═════ Items

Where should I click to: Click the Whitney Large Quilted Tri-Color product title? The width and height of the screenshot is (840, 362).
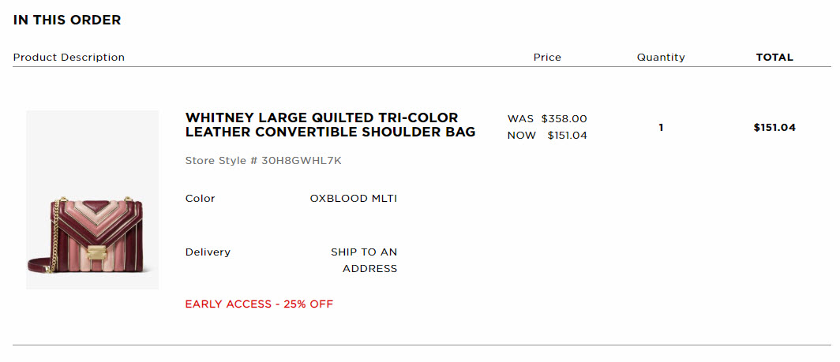pos(330,125)
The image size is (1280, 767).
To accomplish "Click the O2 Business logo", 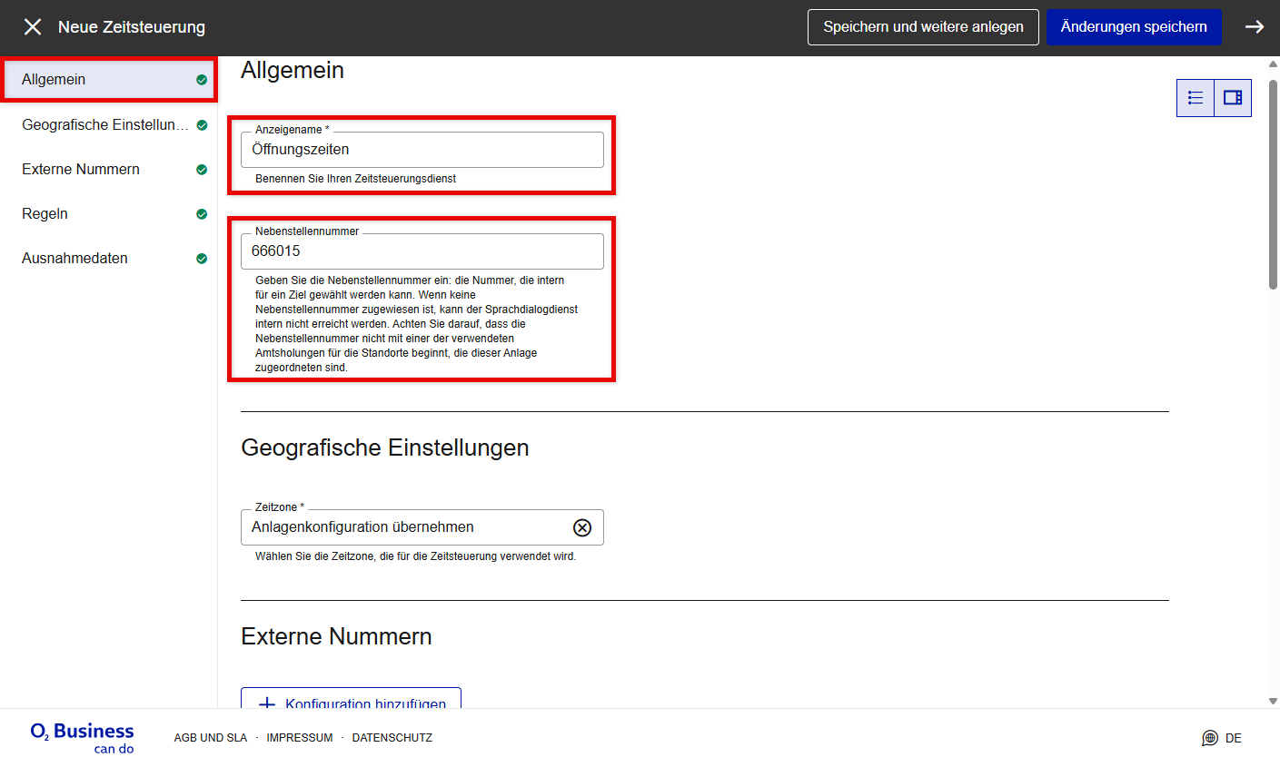I will pos(82,737).
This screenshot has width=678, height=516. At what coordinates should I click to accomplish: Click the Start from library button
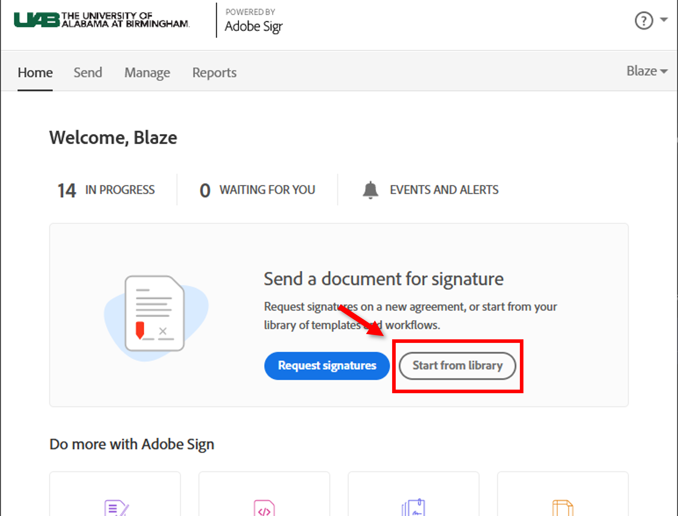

══════════

- _Problem to solve_
Extract every line from the entries above that contains the string "should". Treat uppercase and lowercase letters as distinct.

- _Output below_
Where should I click to: Click the Whitney Large Quilted Tri-Color product title? The width and height of the screenshot is (840, 362).
This screenshot has width=678, height=516. At what coordinates should I click to accomplish: Click the Start from library button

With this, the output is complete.